> **Problem to work on**:
Below are records; copy every line among them that contains the word "agent".

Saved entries
Content starts

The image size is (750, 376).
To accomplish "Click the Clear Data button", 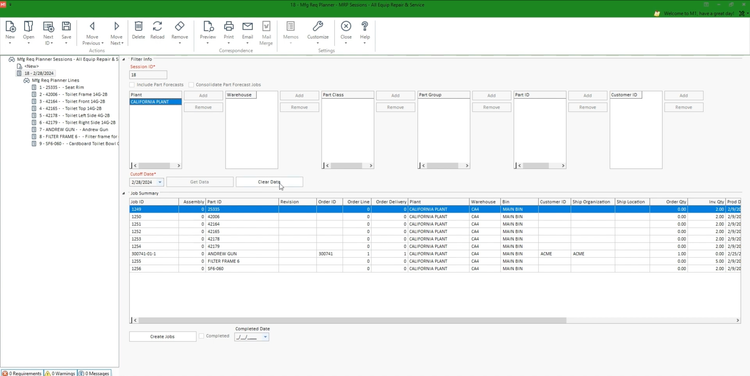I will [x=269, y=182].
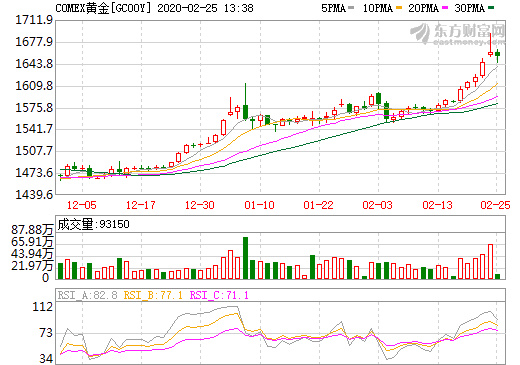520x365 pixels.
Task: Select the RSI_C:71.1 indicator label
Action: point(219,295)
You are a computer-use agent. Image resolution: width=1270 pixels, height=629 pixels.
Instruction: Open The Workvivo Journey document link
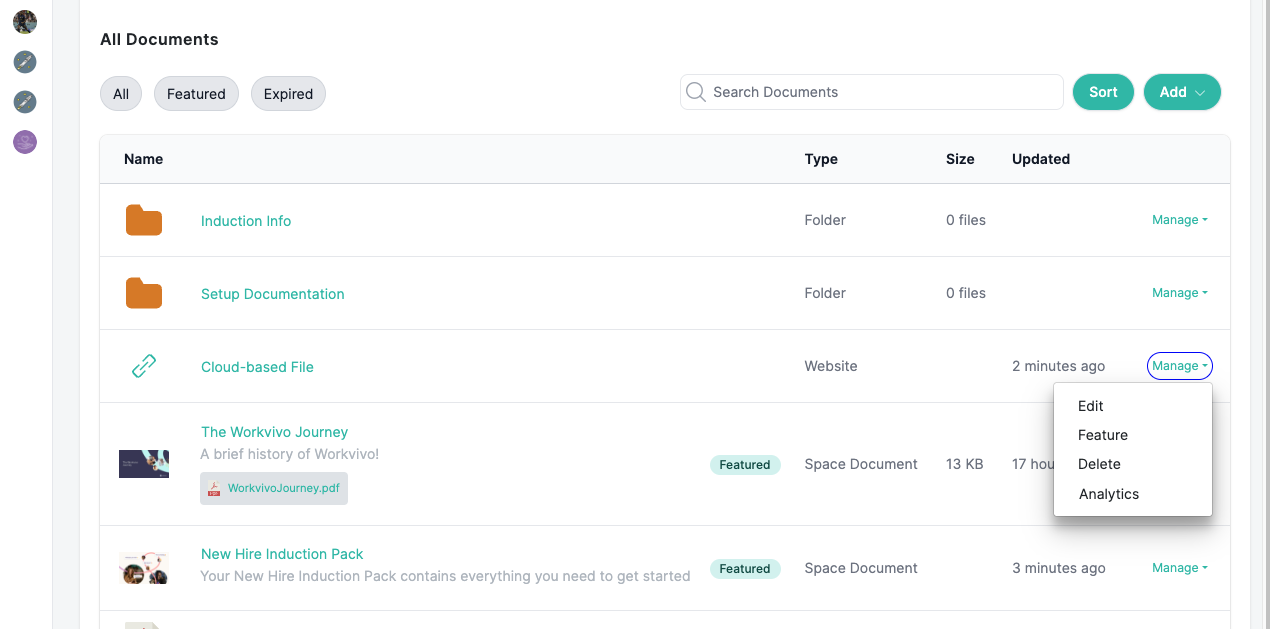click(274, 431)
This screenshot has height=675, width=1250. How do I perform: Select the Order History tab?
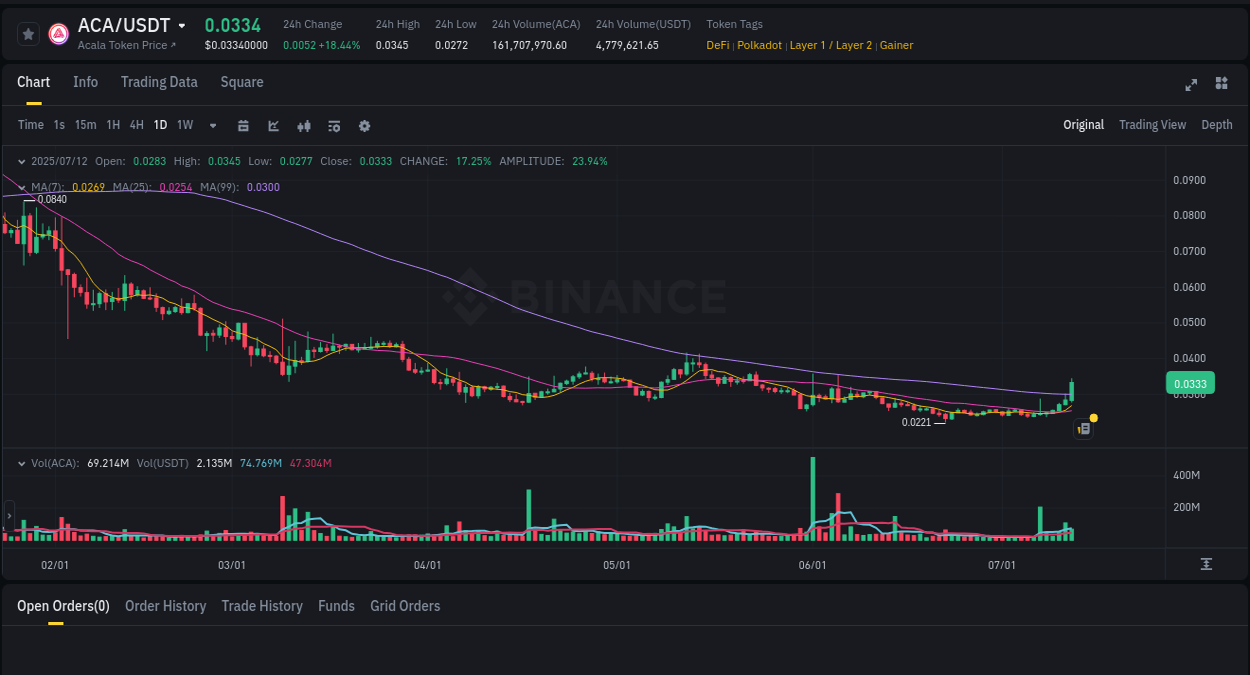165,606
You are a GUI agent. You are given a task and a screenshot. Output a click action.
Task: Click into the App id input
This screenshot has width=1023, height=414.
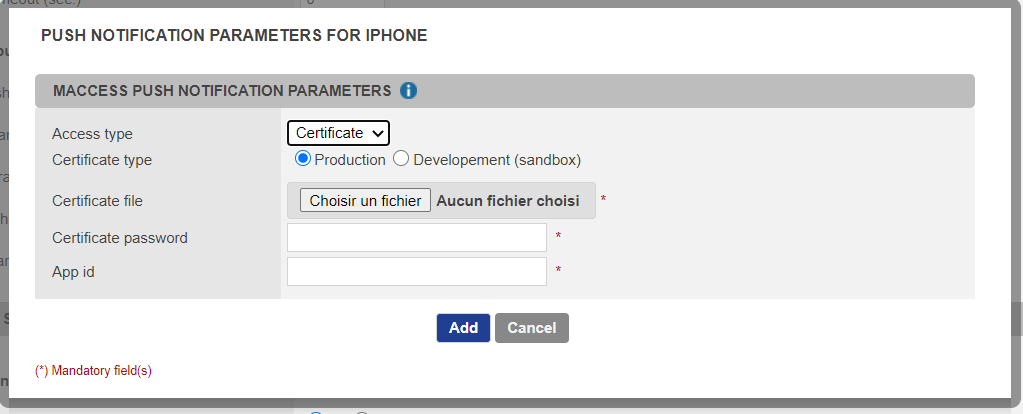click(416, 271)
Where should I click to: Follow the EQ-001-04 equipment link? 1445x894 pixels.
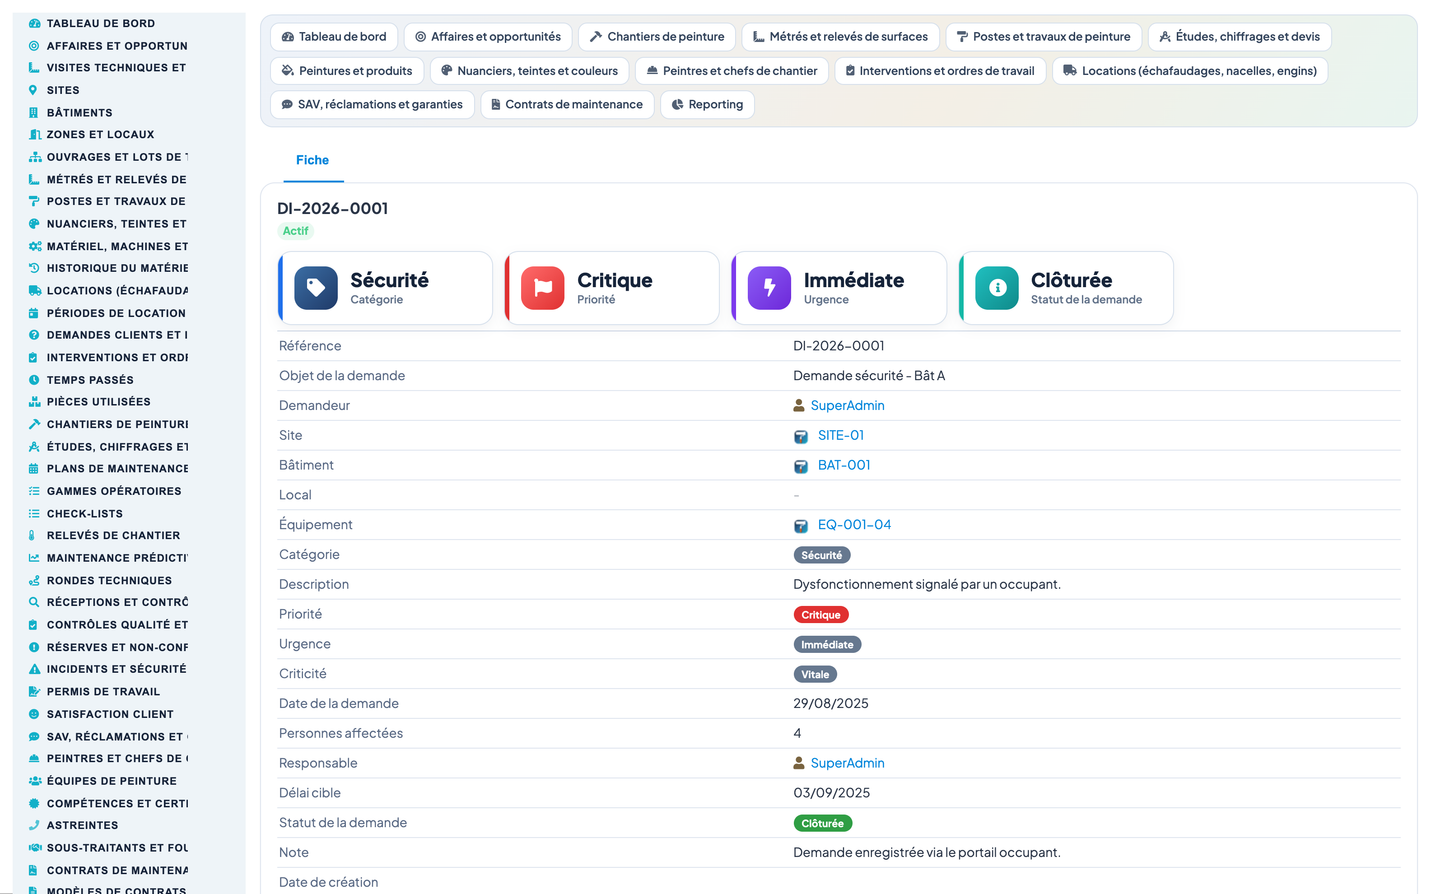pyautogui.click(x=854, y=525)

Content ends

> **Output below**:
You are a computer-use agent. Image resolution: width=1270 pixels, height=629 pixels.
You are a GUI agent. You are given a task and a screenshot. Output a click action.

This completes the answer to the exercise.